In the entries below, replace "GUI agent" with "desktop agent" and reproduce every line with nothing else altered.

── Supplied data ──

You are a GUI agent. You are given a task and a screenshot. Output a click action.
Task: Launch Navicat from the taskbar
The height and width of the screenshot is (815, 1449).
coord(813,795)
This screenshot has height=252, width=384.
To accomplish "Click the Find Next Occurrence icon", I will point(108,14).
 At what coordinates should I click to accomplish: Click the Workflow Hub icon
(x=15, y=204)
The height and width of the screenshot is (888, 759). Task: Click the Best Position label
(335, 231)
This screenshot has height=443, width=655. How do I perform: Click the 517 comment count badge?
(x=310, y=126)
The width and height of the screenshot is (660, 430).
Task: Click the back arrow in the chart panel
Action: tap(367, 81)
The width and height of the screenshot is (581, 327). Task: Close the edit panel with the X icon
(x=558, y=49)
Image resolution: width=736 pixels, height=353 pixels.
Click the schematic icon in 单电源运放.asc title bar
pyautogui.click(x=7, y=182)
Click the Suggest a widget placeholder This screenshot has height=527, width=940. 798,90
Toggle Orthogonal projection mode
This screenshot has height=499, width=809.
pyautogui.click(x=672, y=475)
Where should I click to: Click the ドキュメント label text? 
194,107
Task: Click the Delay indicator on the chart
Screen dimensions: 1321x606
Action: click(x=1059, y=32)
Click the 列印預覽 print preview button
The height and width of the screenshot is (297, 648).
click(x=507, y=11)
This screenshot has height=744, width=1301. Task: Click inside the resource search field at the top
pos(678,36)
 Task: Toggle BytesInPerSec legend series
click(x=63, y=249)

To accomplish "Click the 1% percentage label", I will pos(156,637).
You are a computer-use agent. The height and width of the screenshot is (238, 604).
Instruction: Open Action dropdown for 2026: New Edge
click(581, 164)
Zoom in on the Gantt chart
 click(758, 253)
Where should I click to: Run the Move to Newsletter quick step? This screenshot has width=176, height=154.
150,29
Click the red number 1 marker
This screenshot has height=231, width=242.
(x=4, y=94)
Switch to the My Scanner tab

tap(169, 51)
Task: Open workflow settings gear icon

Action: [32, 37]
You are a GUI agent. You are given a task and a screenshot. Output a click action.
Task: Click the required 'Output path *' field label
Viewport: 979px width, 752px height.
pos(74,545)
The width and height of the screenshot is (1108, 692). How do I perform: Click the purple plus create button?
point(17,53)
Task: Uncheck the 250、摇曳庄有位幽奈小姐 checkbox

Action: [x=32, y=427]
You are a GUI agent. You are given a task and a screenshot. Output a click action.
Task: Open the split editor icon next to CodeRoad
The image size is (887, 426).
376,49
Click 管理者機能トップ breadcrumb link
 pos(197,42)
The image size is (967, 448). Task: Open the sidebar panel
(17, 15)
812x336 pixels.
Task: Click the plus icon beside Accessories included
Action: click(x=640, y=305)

───

Finished exercise ::
You are a desktop agent. You are given a task and a screenshot. Output a click action.
Task: Launch Navicat from the taskbar
The height and width of the screenshot is (815, 1449).
coord(813,795)
This screenshot has height=252, width=384.
To accomplish "Click the Find Next Occurrence icon", I will point(108,14).
 At what coordinates should I click to accomplish: Click the Workflow Hub icon
(x=15, y=204)
The height and width of the screenshot is (888, 759). Task: Click the Best Position label
(335, 231)
This screenshot has height=443, width=655. How do I perform: Click the 517 comment count badge?
(x=310, y=126)
The width and height of the screenshot is (660, 430).
Task: Click the back arrow in the chart panel
Action: tap(367, 81)
The width and height of the screenshot is (581, 327). Task: Close the edit panel with the X icon
(x=558, y=49)
Image resolution: width=736 pixels, height=353 pixels.
Click the schematic icon in 单电源运放.asc title bar
pyautogui.click(x=7, y=182)
Click the Suggest a widget placeholder This screenshot has height=527, width=940. 798,90
Toggle Orthogonal projection mode
This screenshot has height=499, width=809.
pyautogui.click(x=672, y=475)
Where should I click to: Click the ドキュメント label text? 
194,107
Task: Click the Delay indicator on the chart
Screen dimensions: 1321x606
Action: click(x=1059, y=32)
Click the 列印預覽 print preview button
The height and width of the screenshot is (297, 648).
click(x=507, y=11)
This screenshot has height=744, width=1301. Task: Click inside the resource search field at the top
pos(678,36)
 Task: Toggle BytesInPerSec legend series
click(x=63, y=249)

To accomplish "Click the 1% percentage label", I will pos(156,637).
You are a computer-use agent. The height and width of the screenshot is (238, 604).
Instruction: Open Action dropdown for 2026: New Edge
click(581, 164)
Zoom in on the Gantt chart
 click(758, 253)
Where should I click to: Run the Move to Newsletter quick step? This screenshot has width=176, height=154.
150,29
Click the red number 1 marker
This screenshot has height=231, width=242.
(x=4, y=94)
Switch to the My Scanner tab

tap(169, 51)
Task: Open workflow settings gear icon

Action: [32, 37]
You are a desktop agent. You are given a task and a screenshot. Output a click action.
Task: Click the required 'Output path *' field label
Viewport: 979px width, 752px height.
pos(74,545)
The width and height of the screenshot is (1108, 692). How do I perform: Click the purple plus create button?
point(17,53)
Task: Uncheck the 250、摇曳庄有位幽奈小姐 checkbox

Action: [x=32, y=427]
You are a desktop agent. You are given a task and a screenshot. Output a click action.
Task: Open the split editor icon next to CodeRoad
The image size is (887, 426).
376,49
Click 管理者機能トップ breadcrumb link
 pos(197,42)
The image size is (967, 448). Task: Open the sidebar panel
(17, 15)
812x336 pixels.
Task: Click the plus icon beside Accessories included
Action: click(x=640, y=305)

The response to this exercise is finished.